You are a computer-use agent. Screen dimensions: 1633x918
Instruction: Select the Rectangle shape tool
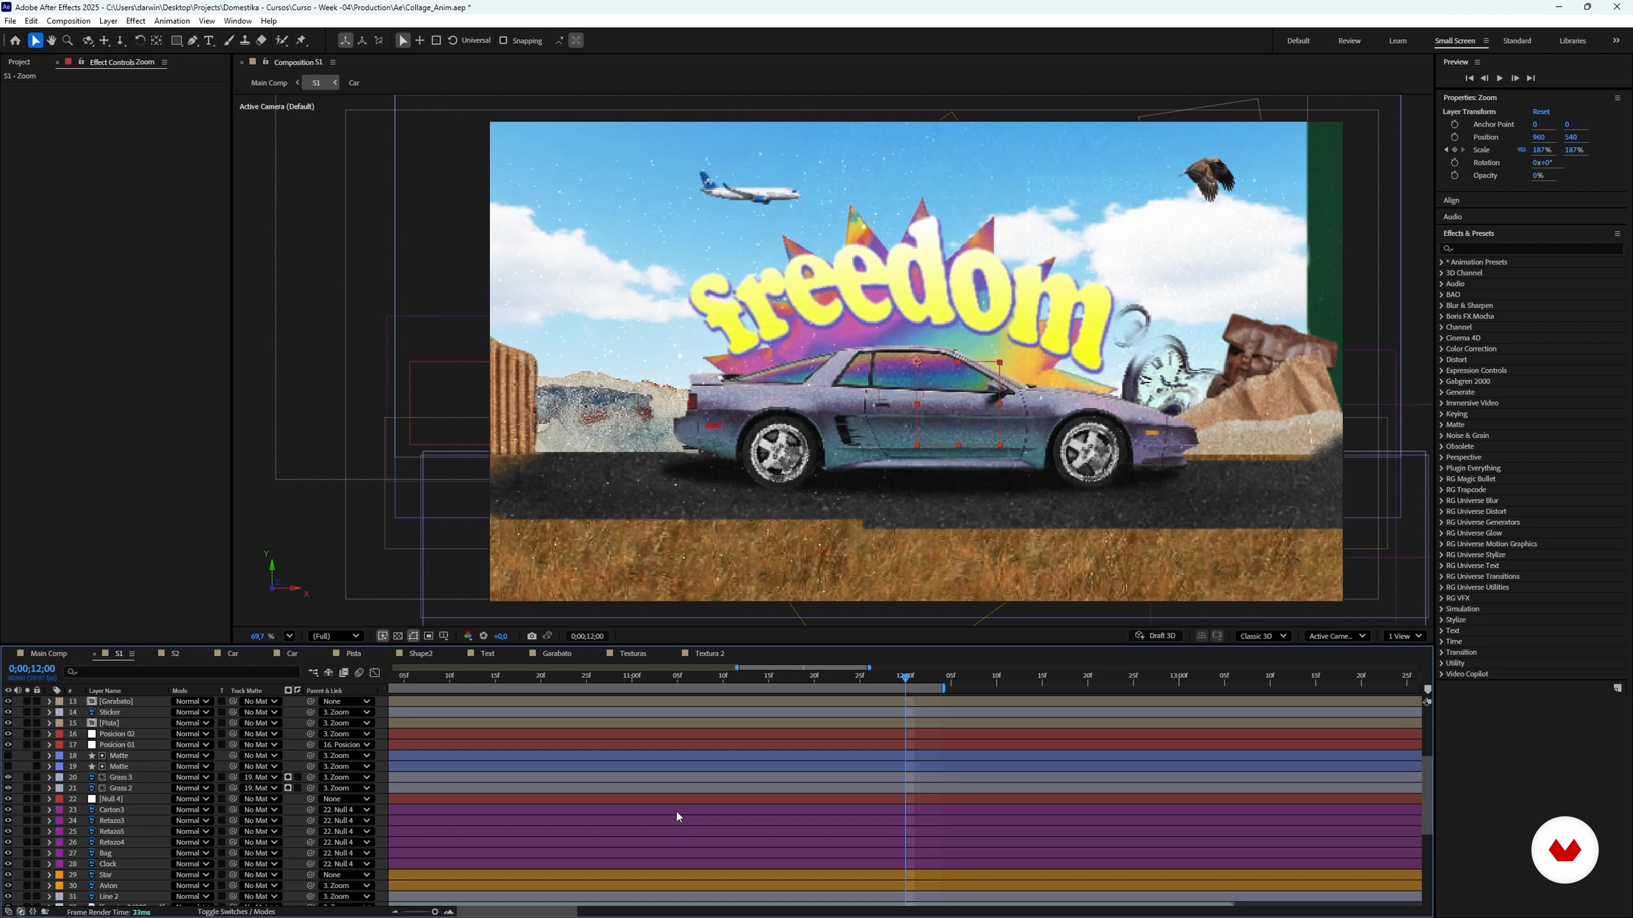pos(177,41)
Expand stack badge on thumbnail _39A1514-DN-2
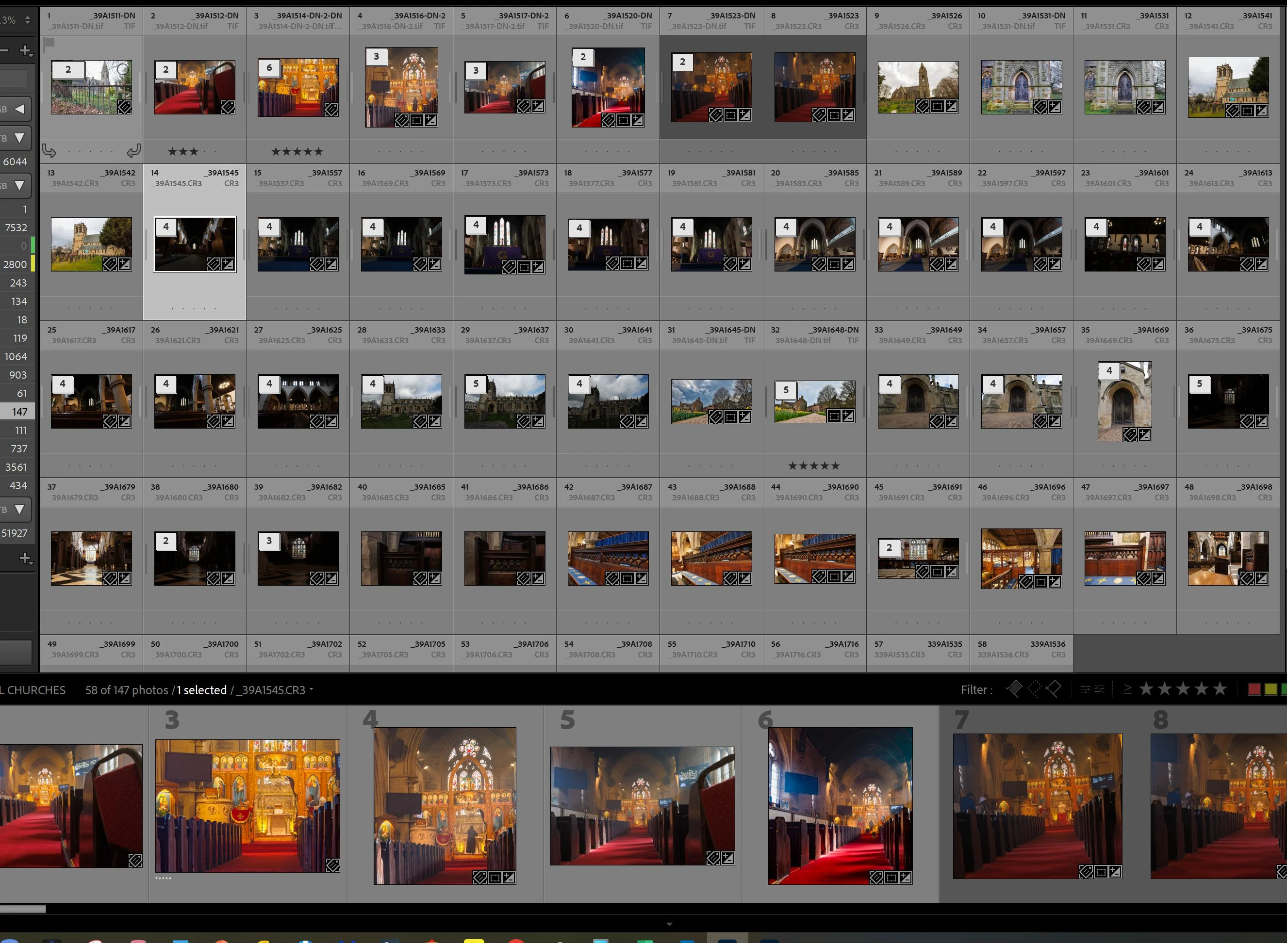This screenshot has width=1287, height=943. point(269,68)
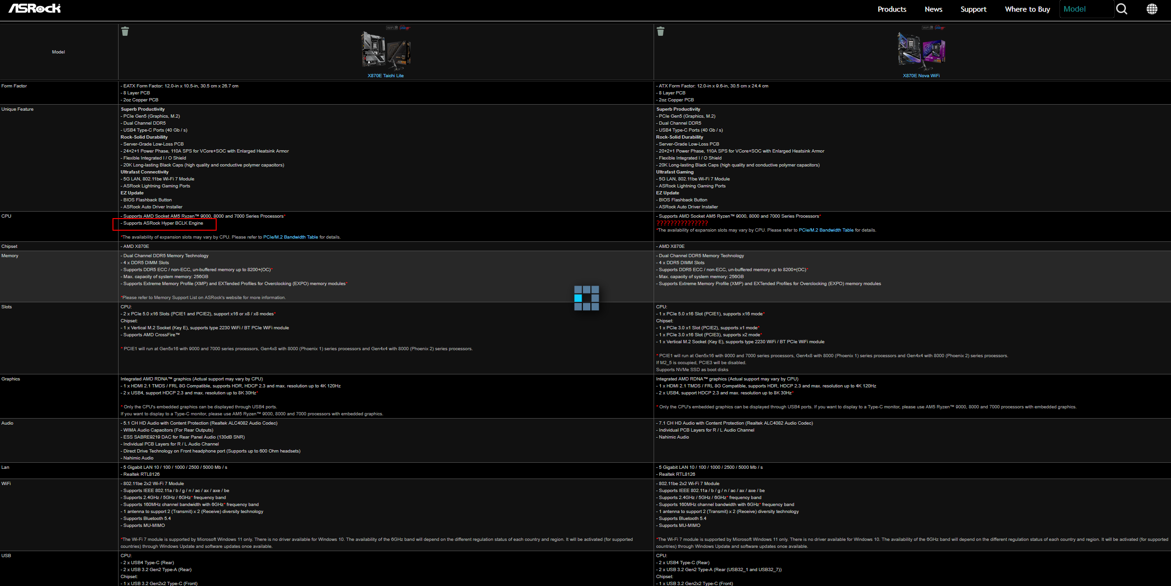Open PCIe/M.2 Bandwidth Table link for Taichi Lite

click(x=291, y=237)
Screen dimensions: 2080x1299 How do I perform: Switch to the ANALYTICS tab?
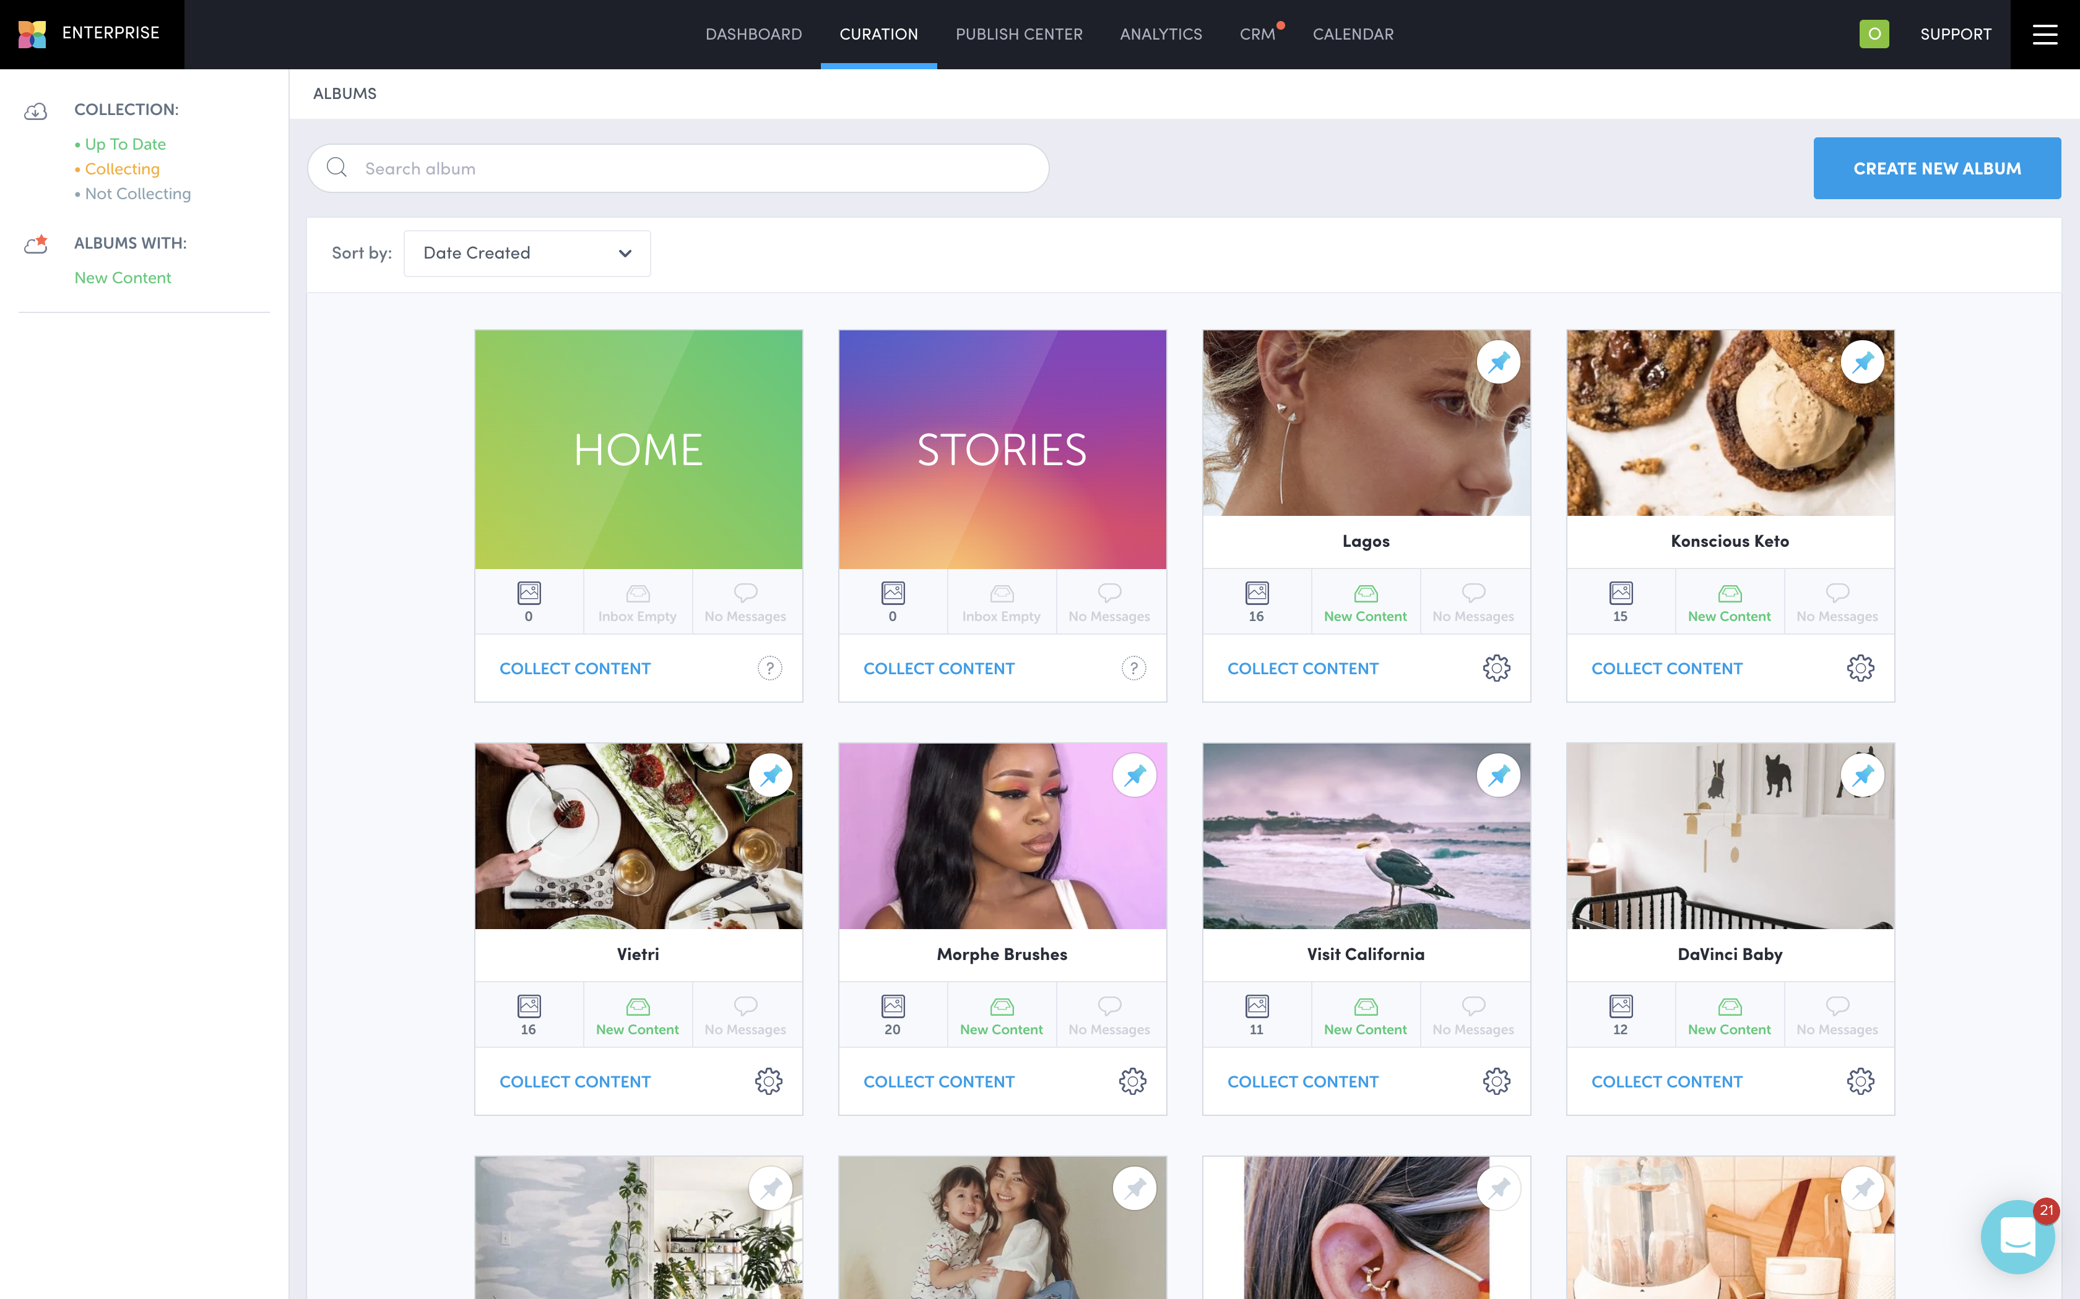coord(1160,34)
= = = = = = =
Everything in the material above is to be reproduced exactly, pictures aside.

You are a computer-use agent. Screen dimensions: 1633x918
Instruction: Select the Rectangle shape tool
pos(177,41)
Expand stack badge on thumbnail _39A1514-DN-2
This screenshot has width=1287, height=943. point(269,68)
Open PCIe/M.2 Bandwidth Table link for Taichi Lite

click(x=291, y=237)
Screen dimensions: 2080x1299 How do I perform: Switch to the ANALYTICS tab?
coord(1160,34)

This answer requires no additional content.